With The Guardian and Glenn Greenwald being exposed
for their pompous
and self-righteous coloring
and fabrications about the NSA to try to bring down the legitimacy of the American government, the "Team" has found a new track. Now, they went to the German paper Der Spiegel, and had a new story penned by Laura Poitras, Greenwald's homegirl. In it, Poitras(and her co-writers, such as they are, lay out outlandish claims - supported, they say, by NSA documents given to them by the American fugitive under the protection of the totally non-spying Russia - about how the NSA is spying on EU and UN missions.
And they came armed with evidence, too. Here, in its entirety, is the evidence they presented for the ... ahem... story
No, really. That's it.
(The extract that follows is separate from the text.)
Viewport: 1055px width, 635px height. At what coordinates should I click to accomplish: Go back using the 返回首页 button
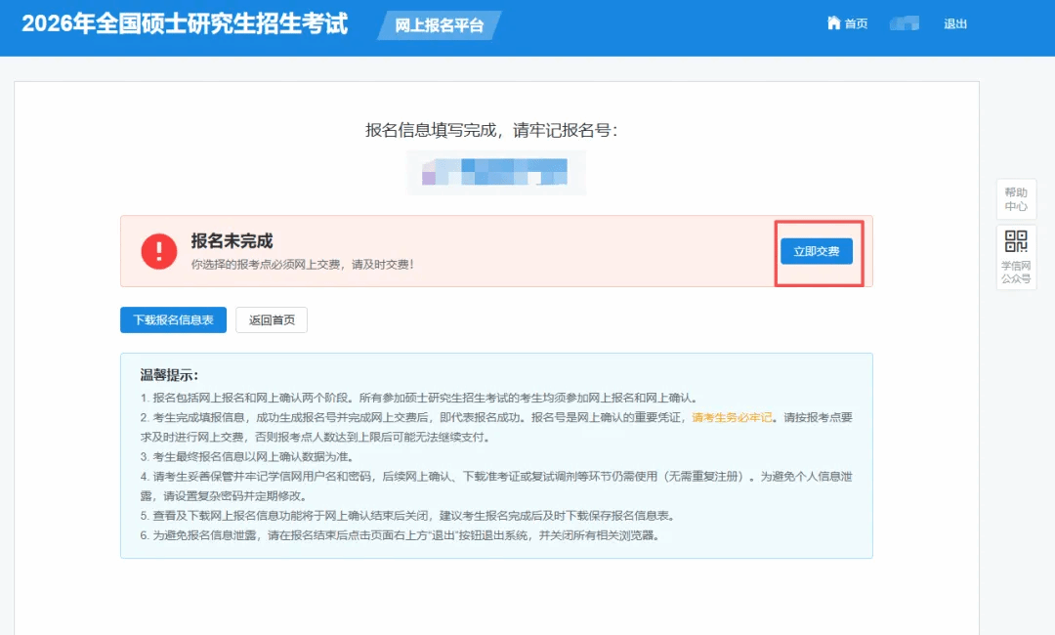272,319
Their big damning evidence of the NSA spying on every stray electron traveling through the communications apparatus at the United Nations and the European Union is the NSA's copy of the floor plan of the 26th floor at the UN building in New York, which houses the EU mission. A floor plan. A floor plan that would be accessible by anyone who works in the mission, is responsible for providing security for those housed in the mission, or, you know, the city, the fire department, or what have you.
Perhaps they have other documents as the basis for the charges they make of the NSA virtually being a world monitor of all communication everywhere. Then again, perhaps readers of these "explosive" revelations would do better to follow Bob Cesca's 24-hour rule for the Greenwald-Snowden attention-whoring. After all, if they had anything more compelling than a floor plan, one would be inclined to think that they would release it to support their 'bombshell' act of... "reporting."
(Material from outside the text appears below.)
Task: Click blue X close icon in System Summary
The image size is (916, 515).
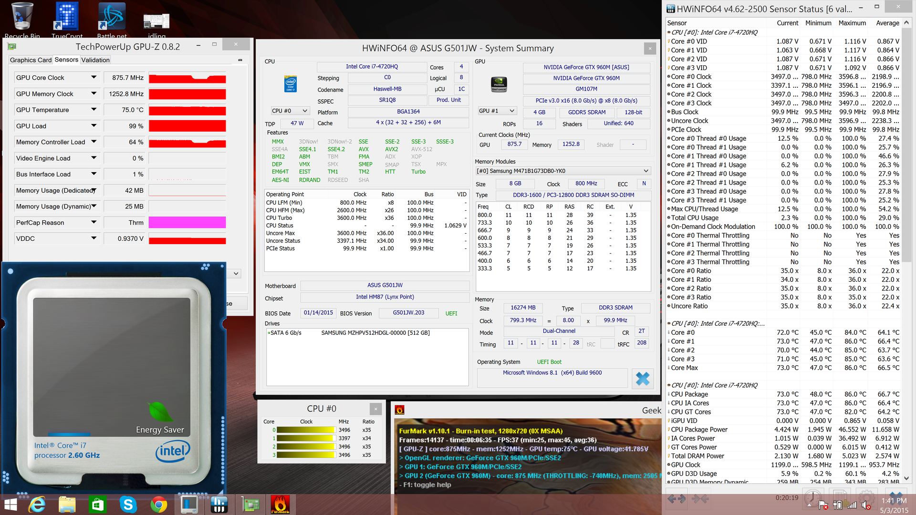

Poitras goes on to accuse the NSA of violating several legal agreements with the UN and EU on the basis of the documents she claims to have from Snowden (but doesn't care to show her reader). Forgive me if something tells me that she is more bark than bite. Perhaps the fact that many in the tech community promptly debunked
Greenwald's pathetically inaccurate impressions about PRISM
and other legal domestic surveillance programs. Perhaps it was at that moment they made the decision not to make that mistake again.
You see, it's much easier to lay out outlandish claims based on secret documents you assert you have - in secret, of course (oh the irony, it hurts) - than to actually release these documents and then have to be embarrassed and slapped around by people who know what they're talking about. Because Laura Poitras and Glenn Greenwald's brand of "journalism" isn't about letting people find out the truth, it's about convincing people their version of the propaganda.